Aim:
Please output the material between the lines holding "Where should I click to: Open" and "(x=285, y=168)", inclusive, as a Markdown table with the columns Row and Text. Number each line and leave out blank ones.
•••••
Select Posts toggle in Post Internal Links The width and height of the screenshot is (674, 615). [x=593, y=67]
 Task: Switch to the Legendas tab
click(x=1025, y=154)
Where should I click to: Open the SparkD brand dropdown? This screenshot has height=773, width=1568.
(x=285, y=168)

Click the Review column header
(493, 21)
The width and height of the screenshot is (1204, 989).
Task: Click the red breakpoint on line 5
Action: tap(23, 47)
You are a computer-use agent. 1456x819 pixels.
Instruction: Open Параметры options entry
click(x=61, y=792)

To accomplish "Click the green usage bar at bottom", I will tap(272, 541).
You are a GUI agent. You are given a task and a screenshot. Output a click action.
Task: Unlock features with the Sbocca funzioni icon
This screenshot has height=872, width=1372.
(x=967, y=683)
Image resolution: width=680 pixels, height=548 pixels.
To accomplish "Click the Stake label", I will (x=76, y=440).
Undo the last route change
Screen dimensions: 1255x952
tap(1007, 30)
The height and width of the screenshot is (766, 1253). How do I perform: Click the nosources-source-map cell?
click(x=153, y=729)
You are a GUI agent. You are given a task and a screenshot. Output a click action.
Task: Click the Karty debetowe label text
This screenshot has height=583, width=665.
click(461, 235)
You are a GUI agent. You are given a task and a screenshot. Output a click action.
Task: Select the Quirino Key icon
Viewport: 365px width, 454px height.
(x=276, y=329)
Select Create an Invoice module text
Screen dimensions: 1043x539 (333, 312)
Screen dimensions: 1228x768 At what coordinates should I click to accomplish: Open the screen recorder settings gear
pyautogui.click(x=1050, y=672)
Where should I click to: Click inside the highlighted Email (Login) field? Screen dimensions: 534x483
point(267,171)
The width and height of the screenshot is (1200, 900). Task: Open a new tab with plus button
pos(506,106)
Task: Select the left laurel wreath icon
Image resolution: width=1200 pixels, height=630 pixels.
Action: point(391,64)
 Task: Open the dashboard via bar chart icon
•••••
Solution for this problem:
| Row | Text |
|---|---|
| 1 | Where should I click to: Open the SparkD brand dropdown? This screenshot has height=773, width=1568. |
| 2 | (x=285, y=168) |